Theatre professor Nicky Abbondanza is directing a historical film at a castle in Scotland, co-starring his spouse, theatre professor Noah Oliver, and their son Taavi. When historical accuracy disappears along with hunky men in kilts, Nicky and Noah will once again need to use their drama skills to figure out who is pitching residents of Conall Castle off the drawbridge and into the moat, before Nicky and Noah land in the dungeon. You will be applauding and shouting Bravo for Joe Cosentino’s fast-paced, side-splittingly funny, edge-of-your-seat entertaining seventh novel in this delightful series. Take your seats. The curtain is going up on steep cliffs, ancient turrets, stormy seas, misty moors, malfunctioning kilts, and murder!

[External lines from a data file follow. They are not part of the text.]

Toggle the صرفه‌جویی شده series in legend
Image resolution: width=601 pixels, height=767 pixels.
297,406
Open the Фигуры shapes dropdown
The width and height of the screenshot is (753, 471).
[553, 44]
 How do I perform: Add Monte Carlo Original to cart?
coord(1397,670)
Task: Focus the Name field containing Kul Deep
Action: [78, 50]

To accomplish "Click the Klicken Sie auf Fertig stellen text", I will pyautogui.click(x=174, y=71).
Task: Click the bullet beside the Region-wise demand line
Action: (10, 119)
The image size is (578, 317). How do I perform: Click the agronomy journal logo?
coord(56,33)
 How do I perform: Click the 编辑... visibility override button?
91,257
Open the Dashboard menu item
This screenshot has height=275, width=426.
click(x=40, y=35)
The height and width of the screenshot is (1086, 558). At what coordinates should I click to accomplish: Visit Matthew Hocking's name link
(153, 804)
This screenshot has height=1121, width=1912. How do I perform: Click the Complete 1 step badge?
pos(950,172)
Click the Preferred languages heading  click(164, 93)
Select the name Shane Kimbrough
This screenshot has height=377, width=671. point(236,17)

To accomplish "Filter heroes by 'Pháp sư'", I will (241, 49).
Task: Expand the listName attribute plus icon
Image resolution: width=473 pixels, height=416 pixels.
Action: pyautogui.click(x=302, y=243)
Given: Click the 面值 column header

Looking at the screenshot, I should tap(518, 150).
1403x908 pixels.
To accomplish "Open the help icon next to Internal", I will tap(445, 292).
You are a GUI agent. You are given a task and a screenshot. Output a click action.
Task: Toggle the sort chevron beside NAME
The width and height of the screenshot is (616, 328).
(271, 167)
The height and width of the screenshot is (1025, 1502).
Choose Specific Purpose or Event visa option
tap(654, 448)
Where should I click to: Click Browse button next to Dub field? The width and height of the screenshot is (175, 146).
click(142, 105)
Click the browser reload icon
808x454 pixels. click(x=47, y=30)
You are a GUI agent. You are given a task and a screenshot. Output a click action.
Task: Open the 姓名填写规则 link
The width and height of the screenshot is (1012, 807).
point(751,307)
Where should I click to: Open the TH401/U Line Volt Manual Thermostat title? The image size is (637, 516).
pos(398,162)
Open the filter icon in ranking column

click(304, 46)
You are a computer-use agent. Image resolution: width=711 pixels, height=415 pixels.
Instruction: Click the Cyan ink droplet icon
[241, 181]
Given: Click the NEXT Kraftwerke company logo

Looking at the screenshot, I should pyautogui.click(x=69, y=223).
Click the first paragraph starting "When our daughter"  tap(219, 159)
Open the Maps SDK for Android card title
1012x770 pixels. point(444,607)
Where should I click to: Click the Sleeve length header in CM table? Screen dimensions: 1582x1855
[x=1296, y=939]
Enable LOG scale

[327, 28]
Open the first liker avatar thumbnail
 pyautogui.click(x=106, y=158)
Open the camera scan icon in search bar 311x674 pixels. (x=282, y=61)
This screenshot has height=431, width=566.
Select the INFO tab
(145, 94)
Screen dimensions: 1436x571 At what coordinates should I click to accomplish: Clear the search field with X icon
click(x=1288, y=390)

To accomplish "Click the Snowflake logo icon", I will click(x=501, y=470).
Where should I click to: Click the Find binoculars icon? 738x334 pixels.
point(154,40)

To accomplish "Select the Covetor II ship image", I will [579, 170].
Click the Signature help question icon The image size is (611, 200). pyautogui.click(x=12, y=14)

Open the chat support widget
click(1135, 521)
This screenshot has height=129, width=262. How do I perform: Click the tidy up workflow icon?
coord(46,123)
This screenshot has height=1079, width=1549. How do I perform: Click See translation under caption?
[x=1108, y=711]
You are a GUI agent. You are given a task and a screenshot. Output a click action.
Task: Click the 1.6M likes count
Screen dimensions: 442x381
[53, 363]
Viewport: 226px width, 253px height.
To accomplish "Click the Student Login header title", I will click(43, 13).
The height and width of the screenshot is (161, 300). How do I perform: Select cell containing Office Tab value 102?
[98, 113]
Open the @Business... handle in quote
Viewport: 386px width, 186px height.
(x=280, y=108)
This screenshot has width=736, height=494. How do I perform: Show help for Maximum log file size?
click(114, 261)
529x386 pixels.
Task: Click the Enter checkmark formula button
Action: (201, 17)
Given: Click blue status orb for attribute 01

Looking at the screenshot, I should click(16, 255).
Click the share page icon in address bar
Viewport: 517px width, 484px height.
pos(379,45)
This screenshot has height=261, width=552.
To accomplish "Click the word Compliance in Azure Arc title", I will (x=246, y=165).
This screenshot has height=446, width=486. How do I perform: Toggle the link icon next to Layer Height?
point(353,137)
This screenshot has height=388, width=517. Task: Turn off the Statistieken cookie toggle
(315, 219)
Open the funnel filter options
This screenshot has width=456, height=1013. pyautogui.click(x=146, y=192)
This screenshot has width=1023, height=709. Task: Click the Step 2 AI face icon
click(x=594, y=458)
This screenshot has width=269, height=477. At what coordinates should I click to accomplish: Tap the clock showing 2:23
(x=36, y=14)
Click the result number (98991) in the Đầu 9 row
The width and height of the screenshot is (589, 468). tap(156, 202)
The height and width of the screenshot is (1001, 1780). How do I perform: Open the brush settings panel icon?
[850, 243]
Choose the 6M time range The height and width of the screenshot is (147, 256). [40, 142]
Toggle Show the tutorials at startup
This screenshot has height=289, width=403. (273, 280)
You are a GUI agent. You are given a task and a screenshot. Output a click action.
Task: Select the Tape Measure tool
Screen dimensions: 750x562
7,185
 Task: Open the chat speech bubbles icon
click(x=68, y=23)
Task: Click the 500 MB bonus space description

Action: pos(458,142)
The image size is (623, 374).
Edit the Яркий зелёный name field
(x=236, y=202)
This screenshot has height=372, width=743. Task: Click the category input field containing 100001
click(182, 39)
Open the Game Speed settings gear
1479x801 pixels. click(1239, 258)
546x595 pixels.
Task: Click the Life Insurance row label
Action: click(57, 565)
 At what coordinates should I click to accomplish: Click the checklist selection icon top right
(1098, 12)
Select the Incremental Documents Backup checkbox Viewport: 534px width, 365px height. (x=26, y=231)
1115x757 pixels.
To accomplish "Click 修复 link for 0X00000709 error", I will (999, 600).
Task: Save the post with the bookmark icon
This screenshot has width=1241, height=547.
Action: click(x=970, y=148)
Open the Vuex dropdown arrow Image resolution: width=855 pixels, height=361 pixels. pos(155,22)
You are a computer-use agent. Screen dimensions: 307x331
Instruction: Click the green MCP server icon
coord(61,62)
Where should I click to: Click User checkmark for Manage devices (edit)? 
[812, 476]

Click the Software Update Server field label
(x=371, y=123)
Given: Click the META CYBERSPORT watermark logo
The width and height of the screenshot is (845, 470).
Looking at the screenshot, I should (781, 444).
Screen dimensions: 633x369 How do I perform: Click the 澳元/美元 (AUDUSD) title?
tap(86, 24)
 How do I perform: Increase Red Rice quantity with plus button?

Excerpt of Drama Castle, the seventh Nicky and Noah mystery, by Joe Cosentino
Ainsley Conall, the thirty-five-year-old lord of the manor, stood on the grassy moor surveying his property. He watched the mist spread to the nearby golden cliff, emerald mountains, and white-capped turquoise sea. His tunic, kilt, hose, and shoulder cloak matched the tall, strapping man’s long auburn hair and striking emerald eyes. The leather sporran hanging from a chain over the impressive lump at his groin proudly bore the Conall family crest—three lions. As he rested his size-ten leather brogue on a rock, Ainsley proudly gazed out at the ancient lighthouse, old abbey, and most importantly Conall Castle standing majestically in the distance. This was his heritage, his pride, and his joy.
An eastern wind blew the kilt up his back, exposing his melon-like bubble butt.
“Cut! We’ll save that for the blooper reel.”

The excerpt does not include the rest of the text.